Des projets peut-être pour la Kabylie ?

Il y avait ce problème de nos conseillers de sécurité jusqu’ici, mais c’est justement la raison de ma venue, pour dire que c’est terminé avec l’insécurité en Kabylie. Je ne suis que le représentant de mon gouvernement, mais je tenais à venir pour être assuré de ce que je vais plaider.

C’est votre conclusion sur cette visite ?

Ah oui. Et il était temps. Vous savez, tout à l’heure, j’ai vu dans le livre d’or de la chambre de commerce que la dernière visite d’un ambassadeur britannique à Tizi-Ouzou remonte à 2005. J’aimerais que le prochain qui signera sur ce même livre soit mon successeur qui arrive en novembre. Il me semble qu’il y a des possibilités ici. Je ne pouvais sans doute pas tout comprendre en une journée, mais c’est un début. J’aurais aimé assurer la continuité personnellement, mais ça ne pourra pas être le cas. Mais, quel que soit le prochain à ma place, sachez que c’est important pour mon ambassade d’intégrer la Kabyle dans le travail que nous faisons avec toute l’Algérie. D’ailleurs, c’est ici que j’ai déjà acheté mon cadeau de Noël pour ma femme.

Ah bon ? Et c’est quoi ? Promis, on ne dira rien ! (Rire !)

C’est la main de Fatima faite avec du corail et des dessins berbères. Une pièce moderne. J’aime beaucoup et j’espère que ma femme aimera aussi. Enfin, on verra à Noël.

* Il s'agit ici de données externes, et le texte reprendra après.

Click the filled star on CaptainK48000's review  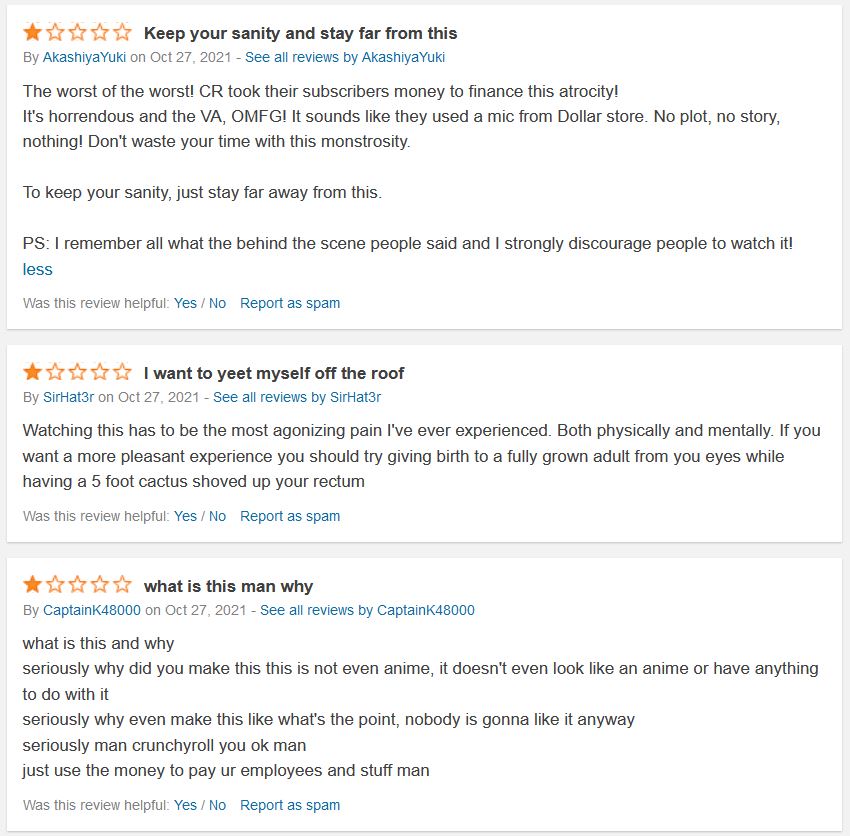33,585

Vous saisissez la signification de cette main ?

Les cinq préceptes de l’Islam et ça chasse le mauvais œil aussi paraît-il. Vous savez, il y a beaucoup de ces dessins et motifs berbères en Angleterre. Je crois que cette main de Fatima est le meilleur cadeau de Noël que j’ai acheté depuis des années à ma femme. Mais attendons le verdict de madame en décembre.

Entretien réalisé par Djaffar Chilab.